■ Exercise requirements ■
Please write out exactly the lines of the data below from the line holding "The image size is (892, 571)." through the line holding "Click the Airdrop Details heading", and leave out the rest.

■ Records to process ■
_ _ _ _
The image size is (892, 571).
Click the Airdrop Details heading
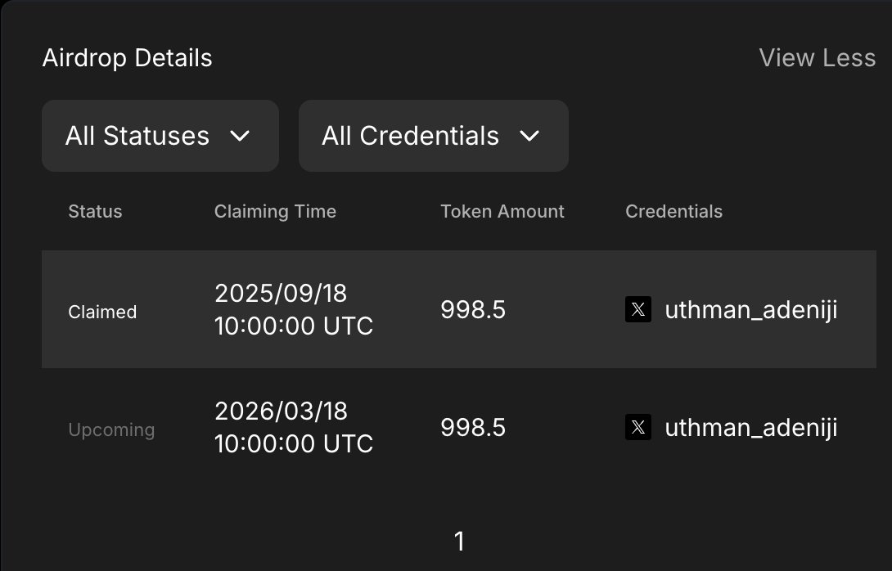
_ _ _ _
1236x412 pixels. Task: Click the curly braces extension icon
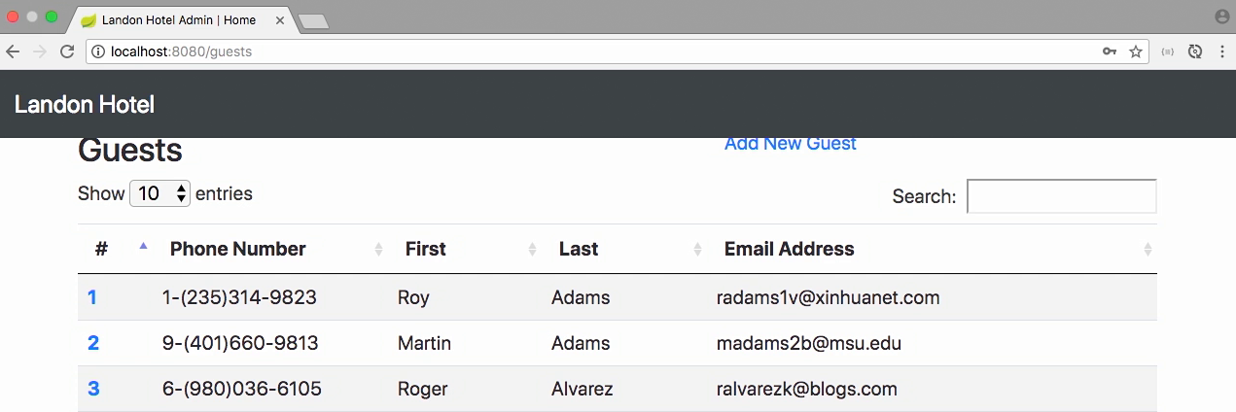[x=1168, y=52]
_ _ _ _
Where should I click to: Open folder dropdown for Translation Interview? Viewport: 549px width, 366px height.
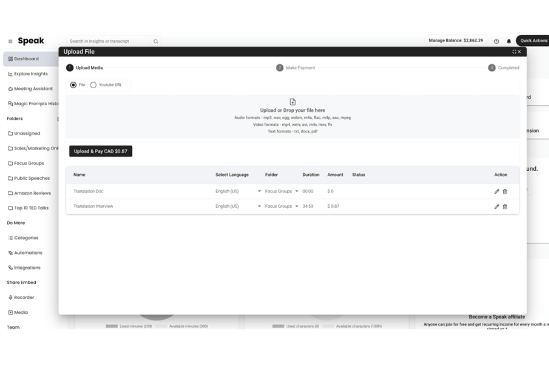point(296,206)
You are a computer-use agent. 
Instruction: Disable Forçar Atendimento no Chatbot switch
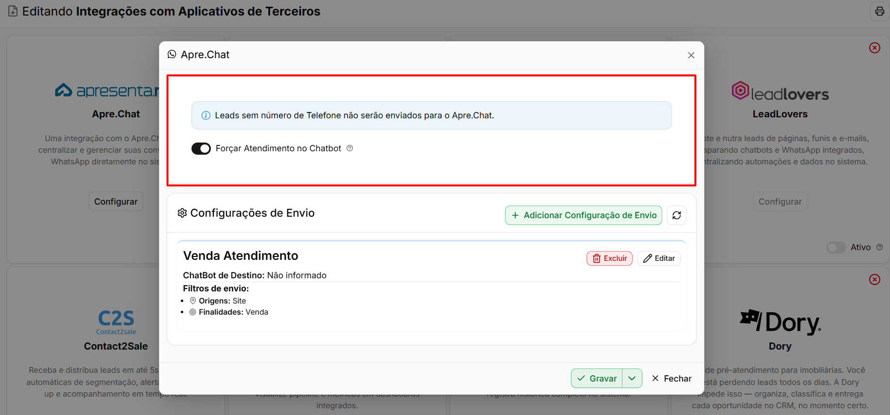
_ _ _ _
■ Reply ■
The image size is (892, 571).
Click the Airdrop Details heading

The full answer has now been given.